=== EXERCISE OBJECTIVE ===
Among the records below, find the lines with the word "pencil" and copy them.

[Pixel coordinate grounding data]
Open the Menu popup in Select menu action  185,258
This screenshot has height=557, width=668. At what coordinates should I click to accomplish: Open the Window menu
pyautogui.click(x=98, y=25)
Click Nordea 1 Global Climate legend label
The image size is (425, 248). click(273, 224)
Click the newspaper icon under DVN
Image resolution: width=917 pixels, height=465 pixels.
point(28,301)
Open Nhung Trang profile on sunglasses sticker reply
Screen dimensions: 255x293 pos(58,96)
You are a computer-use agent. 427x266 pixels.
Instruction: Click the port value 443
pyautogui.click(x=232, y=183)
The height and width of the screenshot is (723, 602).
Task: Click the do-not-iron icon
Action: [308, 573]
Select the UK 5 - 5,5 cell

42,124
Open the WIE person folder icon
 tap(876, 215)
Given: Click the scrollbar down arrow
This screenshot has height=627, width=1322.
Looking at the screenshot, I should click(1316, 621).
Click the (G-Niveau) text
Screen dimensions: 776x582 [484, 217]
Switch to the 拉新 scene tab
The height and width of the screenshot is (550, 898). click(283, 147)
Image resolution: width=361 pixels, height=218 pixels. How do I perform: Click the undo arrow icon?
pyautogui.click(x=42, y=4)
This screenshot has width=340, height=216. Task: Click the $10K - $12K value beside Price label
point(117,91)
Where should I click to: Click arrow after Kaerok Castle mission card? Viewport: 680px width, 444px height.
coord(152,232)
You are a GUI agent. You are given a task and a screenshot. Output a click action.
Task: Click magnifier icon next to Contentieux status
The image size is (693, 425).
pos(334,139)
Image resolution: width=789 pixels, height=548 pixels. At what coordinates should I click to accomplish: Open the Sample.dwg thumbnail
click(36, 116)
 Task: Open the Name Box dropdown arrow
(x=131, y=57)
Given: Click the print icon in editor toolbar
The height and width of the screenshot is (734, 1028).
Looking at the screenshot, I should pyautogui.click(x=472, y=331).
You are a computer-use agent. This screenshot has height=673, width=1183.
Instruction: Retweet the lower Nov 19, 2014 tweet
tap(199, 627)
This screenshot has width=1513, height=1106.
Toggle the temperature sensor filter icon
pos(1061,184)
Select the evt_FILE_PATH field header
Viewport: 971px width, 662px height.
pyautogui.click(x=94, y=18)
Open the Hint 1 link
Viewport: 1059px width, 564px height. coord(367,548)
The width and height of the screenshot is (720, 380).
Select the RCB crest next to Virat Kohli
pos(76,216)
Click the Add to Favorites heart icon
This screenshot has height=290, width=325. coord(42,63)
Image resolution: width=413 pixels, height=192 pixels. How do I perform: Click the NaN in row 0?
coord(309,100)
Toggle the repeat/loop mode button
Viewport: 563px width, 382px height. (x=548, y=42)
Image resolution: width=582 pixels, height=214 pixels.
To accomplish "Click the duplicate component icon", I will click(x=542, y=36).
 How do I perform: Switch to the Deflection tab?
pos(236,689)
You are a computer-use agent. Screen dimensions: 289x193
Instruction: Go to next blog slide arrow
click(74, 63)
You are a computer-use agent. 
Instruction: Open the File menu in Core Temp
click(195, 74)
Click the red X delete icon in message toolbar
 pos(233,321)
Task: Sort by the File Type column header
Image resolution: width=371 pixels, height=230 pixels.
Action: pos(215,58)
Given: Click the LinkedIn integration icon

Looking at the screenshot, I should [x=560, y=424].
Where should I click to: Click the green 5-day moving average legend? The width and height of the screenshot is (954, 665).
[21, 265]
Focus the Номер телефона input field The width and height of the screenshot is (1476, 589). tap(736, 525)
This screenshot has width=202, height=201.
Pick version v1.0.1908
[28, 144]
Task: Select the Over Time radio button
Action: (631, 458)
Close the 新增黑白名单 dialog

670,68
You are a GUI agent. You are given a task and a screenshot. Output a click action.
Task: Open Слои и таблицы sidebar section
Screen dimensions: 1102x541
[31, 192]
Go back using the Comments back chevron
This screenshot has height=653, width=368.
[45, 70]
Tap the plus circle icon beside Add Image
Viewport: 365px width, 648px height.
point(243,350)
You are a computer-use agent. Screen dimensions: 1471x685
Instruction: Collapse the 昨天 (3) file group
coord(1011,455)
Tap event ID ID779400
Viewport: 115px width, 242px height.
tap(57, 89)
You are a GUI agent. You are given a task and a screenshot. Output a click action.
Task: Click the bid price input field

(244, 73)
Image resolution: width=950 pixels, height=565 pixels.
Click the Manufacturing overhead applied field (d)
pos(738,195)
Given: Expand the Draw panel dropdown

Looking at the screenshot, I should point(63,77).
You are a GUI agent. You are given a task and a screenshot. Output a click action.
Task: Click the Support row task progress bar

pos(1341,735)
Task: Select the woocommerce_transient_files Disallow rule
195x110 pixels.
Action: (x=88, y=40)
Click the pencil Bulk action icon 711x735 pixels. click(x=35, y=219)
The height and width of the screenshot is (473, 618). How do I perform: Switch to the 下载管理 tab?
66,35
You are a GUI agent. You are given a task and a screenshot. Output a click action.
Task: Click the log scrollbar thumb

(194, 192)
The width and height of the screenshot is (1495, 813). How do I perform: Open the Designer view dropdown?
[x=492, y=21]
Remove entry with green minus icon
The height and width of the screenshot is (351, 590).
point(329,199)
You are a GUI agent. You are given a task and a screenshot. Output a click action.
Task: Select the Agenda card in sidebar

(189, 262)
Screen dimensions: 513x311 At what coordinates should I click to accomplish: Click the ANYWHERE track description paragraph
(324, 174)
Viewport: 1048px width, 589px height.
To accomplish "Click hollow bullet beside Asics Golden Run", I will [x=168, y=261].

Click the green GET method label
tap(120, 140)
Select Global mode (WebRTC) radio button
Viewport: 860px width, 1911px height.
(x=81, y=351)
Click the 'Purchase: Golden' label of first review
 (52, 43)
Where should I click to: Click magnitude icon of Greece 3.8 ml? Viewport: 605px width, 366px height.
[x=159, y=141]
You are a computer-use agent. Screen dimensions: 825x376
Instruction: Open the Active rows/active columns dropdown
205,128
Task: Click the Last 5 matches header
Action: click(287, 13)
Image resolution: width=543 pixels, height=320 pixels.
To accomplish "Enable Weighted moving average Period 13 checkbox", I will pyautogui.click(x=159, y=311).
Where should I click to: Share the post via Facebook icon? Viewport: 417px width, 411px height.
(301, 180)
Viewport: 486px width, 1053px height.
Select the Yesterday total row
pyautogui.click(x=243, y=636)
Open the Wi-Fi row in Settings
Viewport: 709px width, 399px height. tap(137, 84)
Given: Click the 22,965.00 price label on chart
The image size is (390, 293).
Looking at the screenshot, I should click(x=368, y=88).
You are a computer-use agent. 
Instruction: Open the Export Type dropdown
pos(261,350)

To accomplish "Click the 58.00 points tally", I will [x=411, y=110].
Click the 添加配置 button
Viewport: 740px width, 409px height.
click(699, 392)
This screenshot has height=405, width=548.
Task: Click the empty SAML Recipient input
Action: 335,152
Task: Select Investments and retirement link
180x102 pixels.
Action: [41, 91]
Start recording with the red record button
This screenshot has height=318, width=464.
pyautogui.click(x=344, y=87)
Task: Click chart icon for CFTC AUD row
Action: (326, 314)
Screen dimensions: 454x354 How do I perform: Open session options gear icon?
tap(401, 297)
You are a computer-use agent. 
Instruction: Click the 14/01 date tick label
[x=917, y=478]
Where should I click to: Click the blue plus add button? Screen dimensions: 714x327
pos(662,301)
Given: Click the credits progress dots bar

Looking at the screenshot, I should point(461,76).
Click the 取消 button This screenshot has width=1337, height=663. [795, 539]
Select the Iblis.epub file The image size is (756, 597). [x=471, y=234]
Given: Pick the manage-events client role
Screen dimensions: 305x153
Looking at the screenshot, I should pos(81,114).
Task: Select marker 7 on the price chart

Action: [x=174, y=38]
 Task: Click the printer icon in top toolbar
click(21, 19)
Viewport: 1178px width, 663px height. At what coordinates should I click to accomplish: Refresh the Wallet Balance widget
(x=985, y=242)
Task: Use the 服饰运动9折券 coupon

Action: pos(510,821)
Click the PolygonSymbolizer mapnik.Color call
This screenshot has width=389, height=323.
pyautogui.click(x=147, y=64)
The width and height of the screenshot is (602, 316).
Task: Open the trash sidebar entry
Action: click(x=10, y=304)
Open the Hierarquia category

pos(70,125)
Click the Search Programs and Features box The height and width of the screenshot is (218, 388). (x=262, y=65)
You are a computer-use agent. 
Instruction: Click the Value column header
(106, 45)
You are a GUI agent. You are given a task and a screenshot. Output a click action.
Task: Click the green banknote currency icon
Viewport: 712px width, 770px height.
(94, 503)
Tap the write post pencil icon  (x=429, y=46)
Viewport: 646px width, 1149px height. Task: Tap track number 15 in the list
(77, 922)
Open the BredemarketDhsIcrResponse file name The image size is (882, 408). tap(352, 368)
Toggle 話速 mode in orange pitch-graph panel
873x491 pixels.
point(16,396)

=== EXPECTED ANSWER ===
Click the pencil Bulk action icon 711x735 pixels. click(x=35, y=219)
Tap the write post pencil icon  (x=429, y=46)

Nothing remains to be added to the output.